You can also glimpse my concerns about safety and trust in the larger experience. I thought for a long time that only a certain kind of birth could be perfect, which both negates the powerful medicine that was my first son’s birth but also creates a VERY limited playground in which I can enjoy my life and trust in Life. For this birth, even if I was being wheeled out of the house on a stretcher, I wanted to be reminded that all was well in the larger, cosmic sense.

And there are two messages here that I couldn’t hold onto while I labored. I often felt that I actually couldn’t do this, no matter the fact that I WAS doing it. In fact, I screamed as much to everyone around a handful of times. It also did not feel safe to me to feel big sensations in my pelvic bowl. In fact, it was excruciating and I am committed to seeking more healing here, knowing that the level of unsafety I experienced is an invitation to do more work. So this affirmation turned out to be aspirational - something I desire but could not hold onto under pressure.

But more than anything I want to bring you back to the main message on my wall: I have everything I need.

While I was laboring, there were times when I wanted to do anything and everything to get out of the birthing experience. I was in tremendous pain and dilation was slow and I screamed and cried and repeatedly suggested that someone please bring me to the hospital because this was just too hard and I could’t do it anymore. (No one took me seriously, I am glad to report.)

It turns out this home birth was a healthy choice for me and my baby (and it was AMAZING), and if you take that into account - that there was no medical reason to transfer to a hospital - here’s why I got what I wanted even when, while under duress, I decided I didn’t want it anymore: old Jen took care of future Jen. I did my very best to prepare my body and my mind and my environment to be able to receive this gift. I intentionally created an outer reality that would give me the best chance of fulfilling my internal desires that were clear and pure. This way, when things got really, really, really hard and I didn’t want to go on, I had what I needed to go on anyway. I had it inside (someday I will write to you about the deep fierceness I found) and - and this is essential - I had it outside in the form of my husband and my midwives and a 10 mile distance between me and the hospital that would take away my pain.

Living in a body is a strange thing. I confess that I am not entirely reconciled to it with its pain and messiness and confusing realities. This birthing experience made clear to me that I would have traded in all my deep desires for just a little bit of relief if the Jen who existed before labor began hadn’t been looking out for the Jen in labor, if pain relief had been just a little bit more convenient and didn’t require getting into a car while contractions were non-stop. If she hadn’t done so much work to ensure I had everything I needed, I would have gladly tapped out.

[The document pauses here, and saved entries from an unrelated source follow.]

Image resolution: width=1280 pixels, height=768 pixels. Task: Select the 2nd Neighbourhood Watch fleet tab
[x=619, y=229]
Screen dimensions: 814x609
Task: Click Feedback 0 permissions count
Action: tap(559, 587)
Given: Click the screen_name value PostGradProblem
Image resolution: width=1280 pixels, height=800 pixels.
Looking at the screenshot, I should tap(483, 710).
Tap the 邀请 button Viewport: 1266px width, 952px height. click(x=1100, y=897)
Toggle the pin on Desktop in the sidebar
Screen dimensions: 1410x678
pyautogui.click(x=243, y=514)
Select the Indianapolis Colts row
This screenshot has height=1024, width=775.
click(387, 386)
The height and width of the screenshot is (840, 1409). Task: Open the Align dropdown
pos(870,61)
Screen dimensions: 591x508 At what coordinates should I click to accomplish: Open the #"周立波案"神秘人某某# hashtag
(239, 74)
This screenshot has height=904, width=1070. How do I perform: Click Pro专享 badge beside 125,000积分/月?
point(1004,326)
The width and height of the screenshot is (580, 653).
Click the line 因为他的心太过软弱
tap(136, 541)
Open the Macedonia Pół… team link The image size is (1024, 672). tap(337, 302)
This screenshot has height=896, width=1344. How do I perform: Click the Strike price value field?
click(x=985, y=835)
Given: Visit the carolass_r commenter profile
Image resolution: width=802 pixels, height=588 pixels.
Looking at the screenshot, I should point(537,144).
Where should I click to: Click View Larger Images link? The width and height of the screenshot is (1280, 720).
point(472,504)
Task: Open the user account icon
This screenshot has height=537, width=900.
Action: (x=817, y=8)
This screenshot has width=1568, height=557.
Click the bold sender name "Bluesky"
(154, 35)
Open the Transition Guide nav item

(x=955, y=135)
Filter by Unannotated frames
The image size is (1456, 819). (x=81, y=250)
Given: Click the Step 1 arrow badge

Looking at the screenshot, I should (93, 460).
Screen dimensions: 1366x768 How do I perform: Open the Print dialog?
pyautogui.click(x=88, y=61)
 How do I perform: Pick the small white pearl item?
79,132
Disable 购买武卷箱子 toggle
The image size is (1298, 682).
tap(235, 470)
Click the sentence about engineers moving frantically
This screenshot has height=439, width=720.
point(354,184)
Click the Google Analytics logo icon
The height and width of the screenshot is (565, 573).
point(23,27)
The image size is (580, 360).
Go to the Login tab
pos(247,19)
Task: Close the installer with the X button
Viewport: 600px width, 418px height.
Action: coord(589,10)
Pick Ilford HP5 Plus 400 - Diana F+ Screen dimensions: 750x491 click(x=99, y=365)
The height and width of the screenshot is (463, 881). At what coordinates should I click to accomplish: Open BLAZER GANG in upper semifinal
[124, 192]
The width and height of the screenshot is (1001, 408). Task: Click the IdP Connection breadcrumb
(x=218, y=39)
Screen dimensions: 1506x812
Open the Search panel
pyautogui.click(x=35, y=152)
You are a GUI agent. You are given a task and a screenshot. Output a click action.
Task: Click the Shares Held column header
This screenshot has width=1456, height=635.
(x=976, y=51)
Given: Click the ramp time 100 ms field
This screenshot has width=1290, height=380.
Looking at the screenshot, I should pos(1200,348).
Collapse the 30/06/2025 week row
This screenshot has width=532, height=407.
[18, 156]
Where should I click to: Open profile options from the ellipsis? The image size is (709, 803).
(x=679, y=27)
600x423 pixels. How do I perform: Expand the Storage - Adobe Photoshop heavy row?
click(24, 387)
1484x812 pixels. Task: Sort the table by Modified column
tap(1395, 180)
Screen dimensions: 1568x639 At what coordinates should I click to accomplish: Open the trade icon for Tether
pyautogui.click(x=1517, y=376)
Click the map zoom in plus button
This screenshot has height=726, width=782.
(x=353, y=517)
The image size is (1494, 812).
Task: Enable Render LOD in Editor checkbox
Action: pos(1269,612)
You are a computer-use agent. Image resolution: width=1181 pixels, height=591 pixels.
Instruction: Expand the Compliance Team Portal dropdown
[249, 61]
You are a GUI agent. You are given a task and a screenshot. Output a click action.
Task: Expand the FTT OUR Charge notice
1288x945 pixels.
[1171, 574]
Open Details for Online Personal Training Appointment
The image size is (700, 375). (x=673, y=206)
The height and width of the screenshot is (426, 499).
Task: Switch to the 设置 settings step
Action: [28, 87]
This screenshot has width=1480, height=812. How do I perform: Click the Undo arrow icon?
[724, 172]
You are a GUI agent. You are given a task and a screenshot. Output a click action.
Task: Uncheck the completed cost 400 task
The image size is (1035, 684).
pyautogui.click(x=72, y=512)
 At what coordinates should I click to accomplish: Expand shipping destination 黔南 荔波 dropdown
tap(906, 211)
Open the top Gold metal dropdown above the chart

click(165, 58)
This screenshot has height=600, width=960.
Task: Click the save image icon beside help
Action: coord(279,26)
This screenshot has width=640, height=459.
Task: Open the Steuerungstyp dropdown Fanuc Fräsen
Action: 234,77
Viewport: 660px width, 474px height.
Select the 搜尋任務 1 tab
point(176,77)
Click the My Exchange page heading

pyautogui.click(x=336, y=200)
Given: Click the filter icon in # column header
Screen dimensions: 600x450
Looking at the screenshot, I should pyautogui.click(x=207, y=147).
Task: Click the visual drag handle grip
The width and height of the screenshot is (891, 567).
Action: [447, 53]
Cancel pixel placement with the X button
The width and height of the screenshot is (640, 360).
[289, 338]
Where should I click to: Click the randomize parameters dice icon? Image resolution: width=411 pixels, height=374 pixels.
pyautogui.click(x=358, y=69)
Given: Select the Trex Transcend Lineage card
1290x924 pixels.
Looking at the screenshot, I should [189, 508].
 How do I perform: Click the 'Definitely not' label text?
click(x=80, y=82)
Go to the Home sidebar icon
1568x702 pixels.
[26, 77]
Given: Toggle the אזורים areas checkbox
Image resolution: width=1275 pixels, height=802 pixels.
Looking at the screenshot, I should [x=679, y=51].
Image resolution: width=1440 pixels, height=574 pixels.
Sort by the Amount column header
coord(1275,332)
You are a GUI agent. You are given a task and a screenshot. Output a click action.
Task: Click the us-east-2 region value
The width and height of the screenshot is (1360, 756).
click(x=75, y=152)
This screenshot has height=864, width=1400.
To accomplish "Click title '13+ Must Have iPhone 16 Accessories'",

So thanks, Jen, for knowing me so well. Thanks for going to therapy every single week and for getting bodywork done and for doing ritual. Thanks for years and years of attention to your body mechanics, for untucking your pelvis and for climbing trees and for sitting in the dirt. Thanks for listening to your heart, even when you were afraid. Thanks for choosing the right midwives and the right husband and the right childbirth educator and for paying attention to your needs even when the culture told you not to.

This birth was medicine unlike any other I have experienced and every day I bow with gratitude to the Giver of Life and to my husband and to my first son and my newborn son and to the many, many people who walked with me to this threshold. And I bow to me.